Command: system-backup download

Argument Usage
0 the source system backup URL
1 the destination local path
  1. Download the system backup zip file from object store to the local path.
  2. Verify the checksum of the system backup zip file. Delete the downloaded file when the checksum is mismatched.

Command: system-backup delete

Argument Usage
0 the system backup URL
  1. Delete a system backup in the object store.
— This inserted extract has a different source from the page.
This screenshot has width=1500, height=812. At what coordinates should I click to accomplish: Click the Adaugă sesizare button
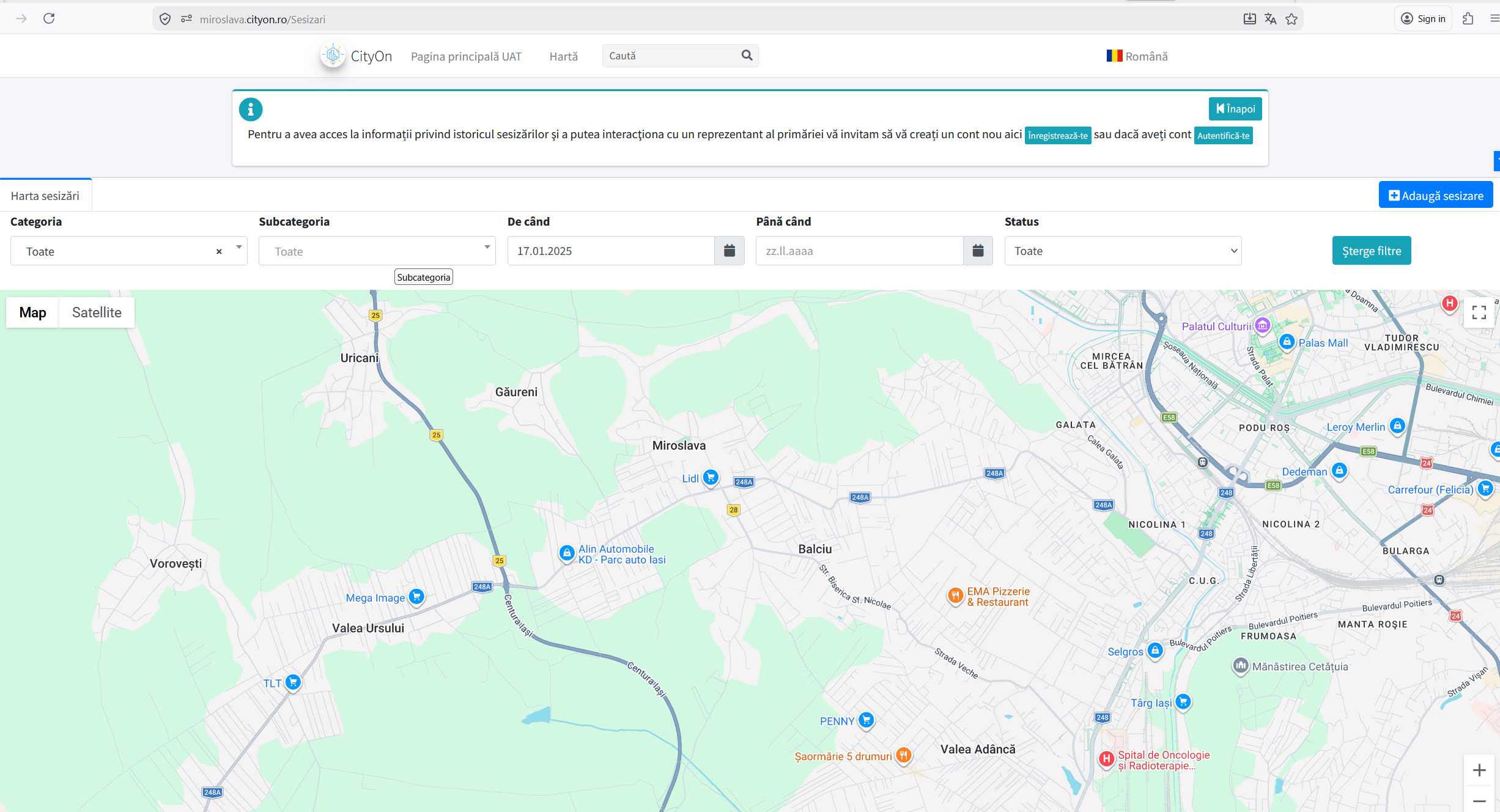coord(1435,196)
Command: system-backup list

Argument Usage
0 the backup target URL where system backup exists
  1. List system backups in the object store.
    map[string]string{
      "demo-1": "backupstore/system-backups/v1.4.0/demo-1",
      "demo-2": "backupstore/system-backups/v1.4.0/demo-2",
    }
    

Command: system-backup get-config

Argument Usage
0 the system backup URL
  1. Output the system backup config from the object store.

Test plan

System Backup

  • Test system backup to the backup target.
  • Test system backup should fail when the backup target is empty.
  • Test system backup should fail when the backup target is unreachable.

System Restore

Same Version

  • Test system restore to the same cluster.
  • Test system restore to a new cluster.
  • Test system restore can restore volume data from the last backup.
  • Test system restore should fail when the volume is attached.
  • Test system restore when another one is in progress.
  • Test system restore sync from the backup target.
  • Test system restore each resource when exist in the cluster.
  • Test system restore each resource when not exist in the cluster.
  • Test system restore failed to unzip.
  • Test system restore failed to restore resources.

Version Jump

  • Test system restore to lower Longhorn version of each Longhorn installation method (kubectl/helm/Rancher).
  • Test system restore to higher Longhorn version of each Longhorn installation method (kubectl/helm/Rancher).
  • Test system restore to cluster with multiple engine images.

Upgrade strategy

None

Note [optional]

None